- The Washington Times - Wednesday, September 12, 2001

SALT LAKE CITY (AP) Stunned Olympic officials said yesterday that security for the 2002 Winter Olympics will be completely re-evaluated in the wake of terrorist attacks on America. But they vowed the Games will go on as planned five months from now.
A $200 million plan to protect athletes and spectators is no longer sufficient in the wake of yesterday's attacks, said Mitt Romney, president of the Salt Lake Organizing Committee.
"I look for the federal government to revisit the public safety plans for the Games," Romney told the Associated Press. "We will be fully engaged in that process and will make it our highest priority."
Both Romney and Utah Gov. Mike Leavitt, though, said the Games would be held as scheduled Feb. 8-24. Romney said they could help serve as a healing force for a troubled world.
"The Games for me are a symbol of the human spirit and world peace," Romney said. "That symbol is needed more today than ever before."
Romney was in the District discussing security plans for the Games when the terrorist attacks hit. He was in the Ronald Reagan building when he and his staff were evacuated to a private residence in Virginia.
The day before, Romney met with the director of the FBI and members of Congress to review security plans and press for the final disbursement of $12.7 million to government agencies for Olympic security.
Romney said until yesterday's shocking events, he had been satisfied with plans for Olympic security. Now, though, everything has changed.
"The conduct of public safety in this country can never be the same," he said. "I thought the program was a complete and holistic plan, which did not have gaping holes or obvious weaknesses. I think that characterization has to be completely re-evaluated in light of today's tragedy."
Leavitt held a news conference in Salt Lake City to say the games would "go forward as planned" on Feb. 8-24. He said organizers will do "all we humanly can to make sure the games are safe."
"This is a sobering reminder that there are evil people in the world who will do outrageous things," he said.
Romney said he didn't anticipate a military presence to ensure security in Salt Lake City and hoped to avoid having the area look like an armed camp.
"I don't think we're going to look like Israel, with Uzis in the airport," he said.
U.S. Olympic Committee officials, meanwhile, met with about 250 athletes training in Colorado Springs, Colo., to reassure them that they would be given as much security as possible.
USOC president Sandra Baldwin said officials wanted to give comfort to athletes who are away from home.
"Obviously, the world is not as safe a place as we'd like it to be," Baldwin said. "I think it would be naive of any of us to think the way we perceive our safety in the world hasn't changed."
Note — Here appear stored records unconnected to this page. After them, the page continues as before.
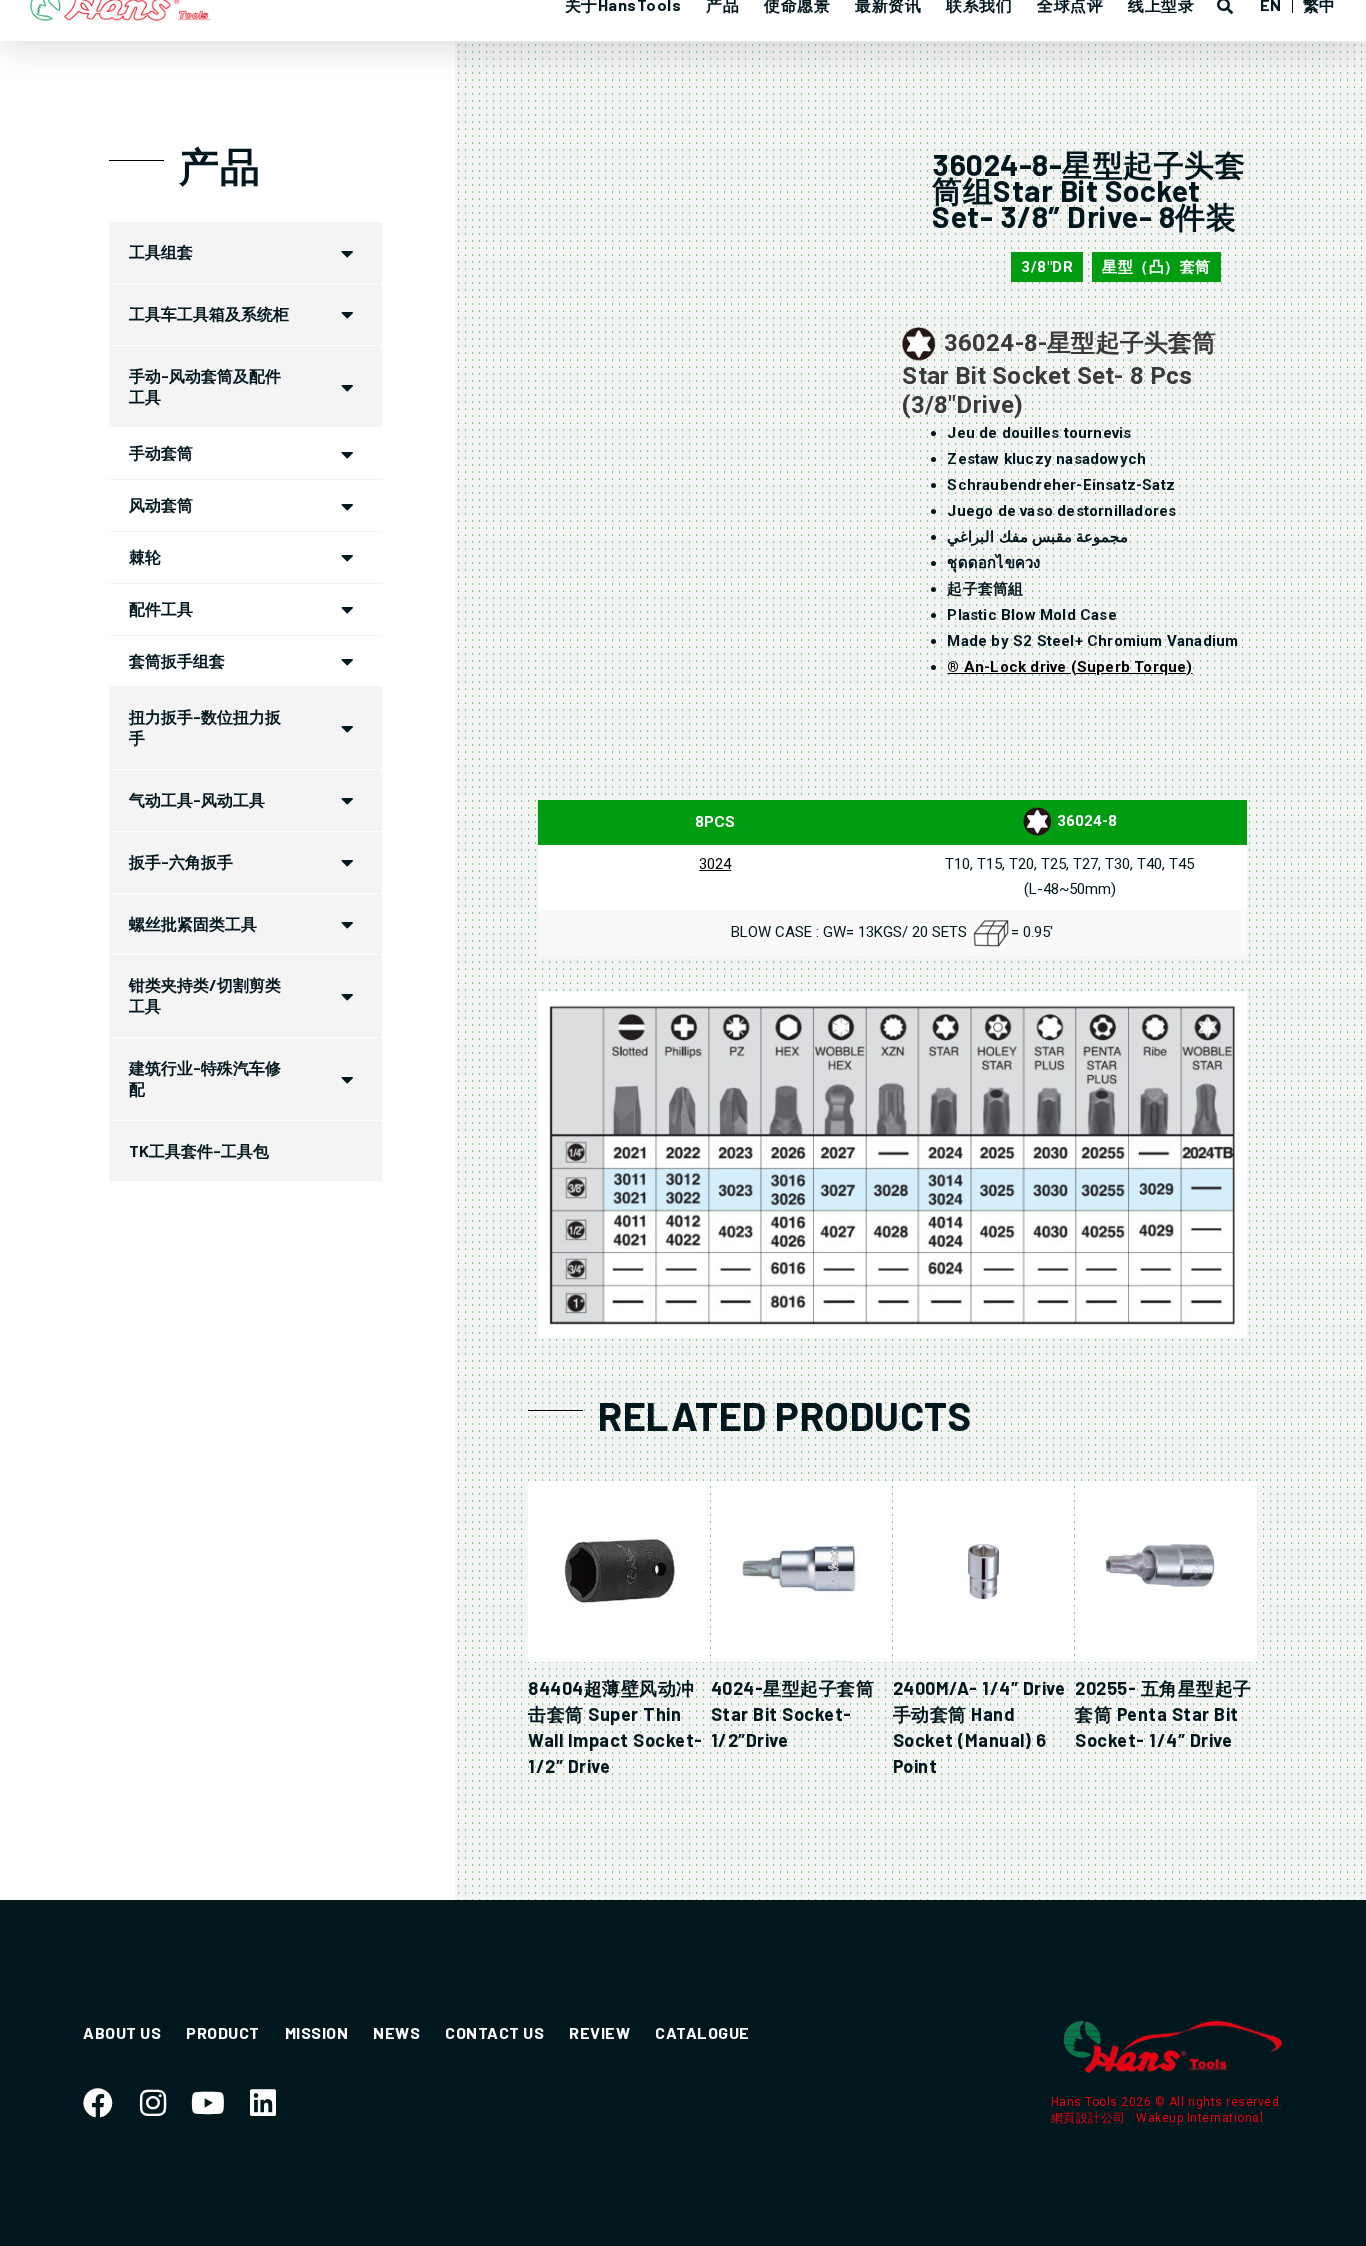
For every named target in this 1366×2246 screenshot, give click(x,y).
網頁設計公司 (1090, 2118)
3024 (715, 864)
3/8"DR (1047, 267)
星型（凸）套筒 (1156, 267)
Security experts in Salt Lake City for a conference said attacks like the ones in New York and at the Pentagon are hard to anticipate and nearly impossible to prevent.
"If you've got a bomb parked outside a building, you can defuse it," said Roger Davies, a speaker who works for a British security consulting company. "If you've got a 767 headed your way, there's not much you can do."
At the 1972 Munich Olympics, 11 Israeli athletes were killed after being taken hostage by Palestinians. Since then, security has become a key part of preparations for all host cities.
In Salt Lake City, efforts have focused on training 60 different law enforcement agencies to work together.
Half the state's 3,500 officers will be dedicated to Olympic security. The FBI and Secret Service are expected to send 3,000 agents. There also will be 1,000 fire and emergency medical personnel.
Officials already have prepared for the possibility of an air attack at the Games. Airspace above Olympic venues will be temporary no-fly zones, patrolled by U.S. Customs Service Blackhawk helicopters and jets.
At the Salt Lake Organizing Committee yesterday, employees were given the option of going home for the day.
Meanwhile, the possibility of a similar attack during the Olympics was on the minds of athletes.
"The Olympics are definitely a target that would bring the world's attention," U.S. women's skier Jonna Mendes said. "Athletes are out there doing good things and representing their countries in great ways, but it's pretty scary to consider the possibilities."
Romney also postponed an announcement on Olympic torchbearers, scheduled for today in New York's Battery Park, which is two blocks from where the World Trade Center stood before the attacks.
IOC president Jacques Rogge expressed "deepest sympathy" to the families of the victims and sent letters of condolence to President Bush, the U.S. Olympic Committee and Salt Lake City organizers.